It is part of your regular curriculum or do you set aside different lesson(s) for it?

This stuff fascinates us, so we're constantly discussing it and studying it. I was talking with some other HS parents this morning about it and it seems general consensus is this isn't a topic most even discuss much less delve into. But most couldn't, or rather wouldn't, explain to me why they don't. They almost seemed insulted I asked. I'll never understand why people get so offended at genuine curiosity, lol. One mom did say she didn't think her young child would understand. But even that, I don't quite get, because most subjects can be discussed at many levels. It just depends on how you offer the information and discuss/study it. Obviously it would need to be at their learning level. A toddler wouldn't(usually) understand a more complex explanation.

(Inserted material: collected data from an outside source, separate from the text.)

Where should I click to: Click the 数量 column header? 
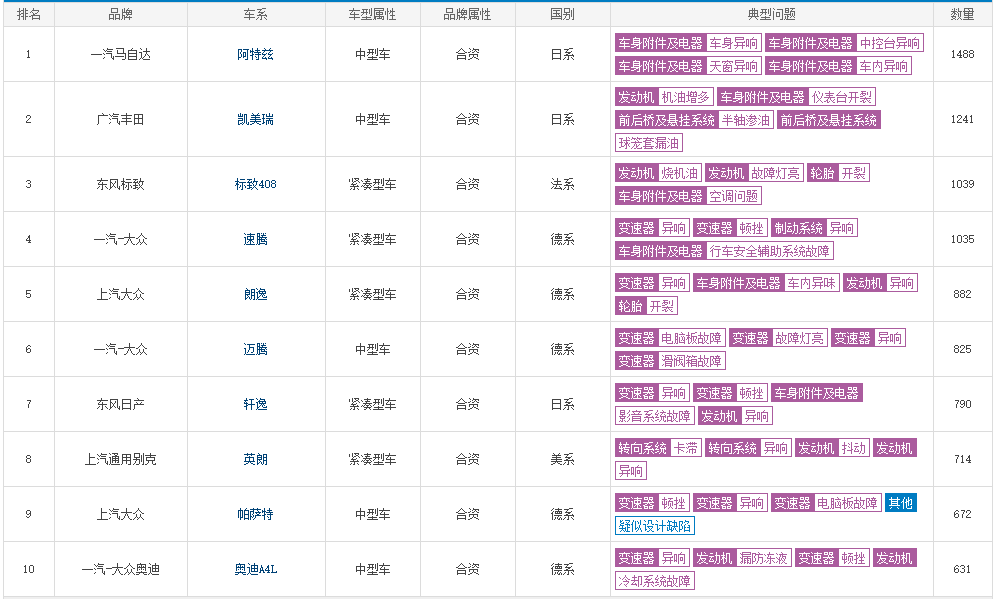coord(965,13)
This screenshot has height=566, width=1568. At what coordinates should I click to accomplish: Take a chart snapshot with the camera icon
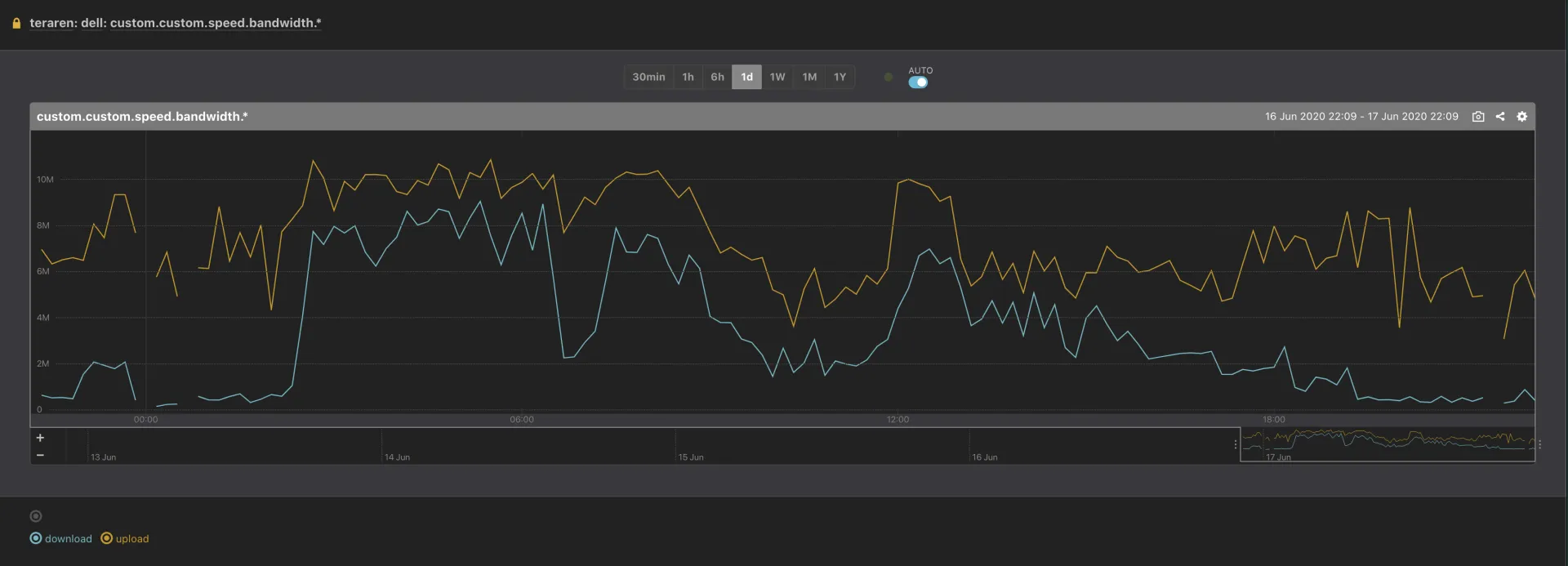click(x=1477, y=117)
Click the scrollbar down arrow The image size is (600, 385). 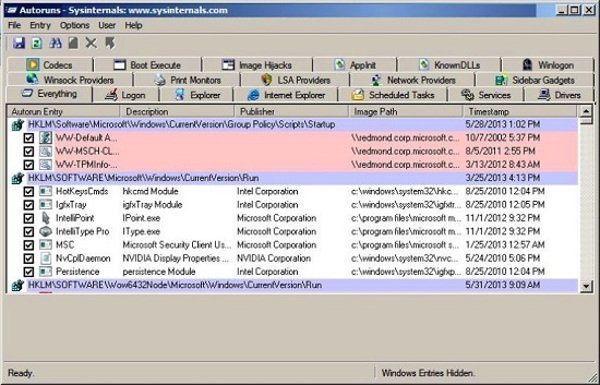pyautogui.click(x=586, y=286)
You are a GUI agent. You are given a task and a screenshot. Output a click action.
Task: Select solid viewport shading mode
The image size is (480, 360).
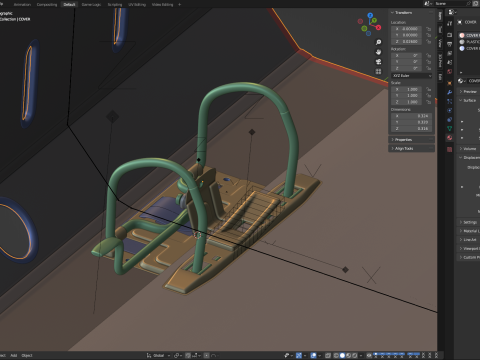click(342, 355)
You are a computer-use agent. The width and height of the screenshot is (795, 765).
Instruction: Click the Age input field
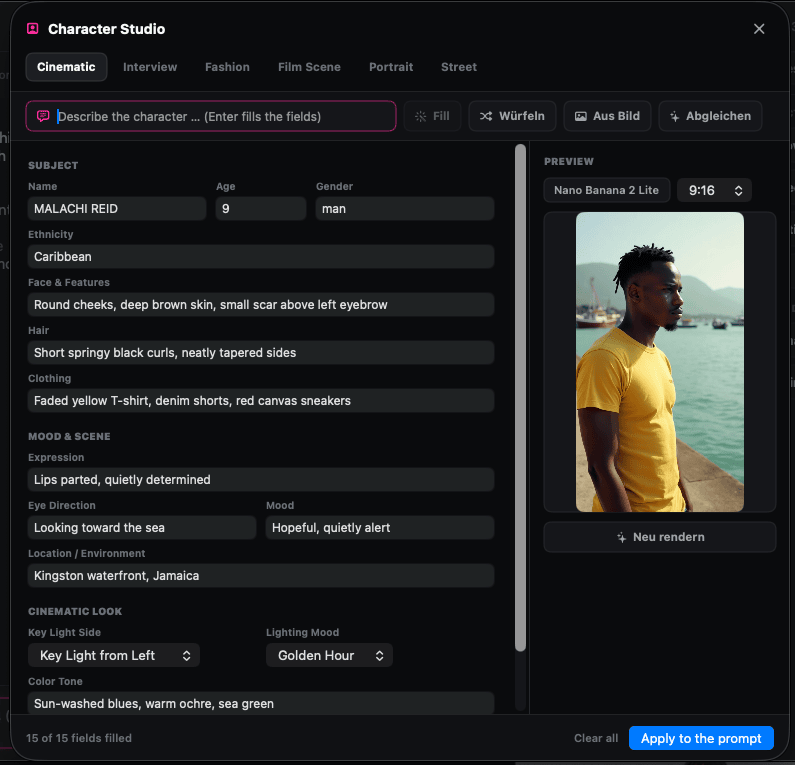(x=261, y=208)
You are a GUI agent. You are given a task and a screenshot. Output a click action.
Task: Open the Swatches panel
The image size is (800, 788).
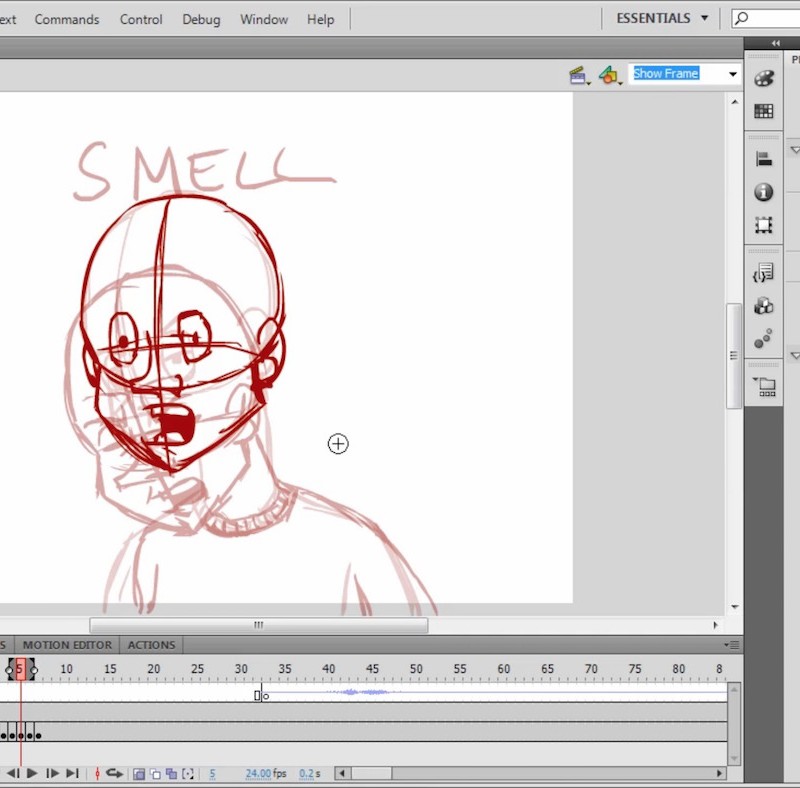click(x=763, y=110)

If you don't discuss this type of topic, or won't, is there any particular reason why?

I included some links, but there really are a ton, so, it would be easy to find more.

I'm sure many people are familiar with the 1908 Tunguska event in Russia but if not look here The Tunguska Impact--100 Years Later - NASA Science

Last night, another meteorite exploded over the city of Chelyabinsk east of the Urals, some 1500 km east of Moscow. this time thankfully a relatively minor event but nevertheless, hundreds of people are said to have been injured by glass shattered by the sonic boom (some reports suggest falling debris has caused injuries as well).There are many eye witness accounts and videos and these are spectacular.

Here are a few links, Google will show a lot more. The video in the first link taken from a car is amazing and turn your sound up for the second video on this page to hear the sonic boom at 27 seconds into the vid.

BREAKING: Huge Meteor Explodes Over Russia.

Huge Meteor Explodes Over Russia : Discovery News

So...thoughts?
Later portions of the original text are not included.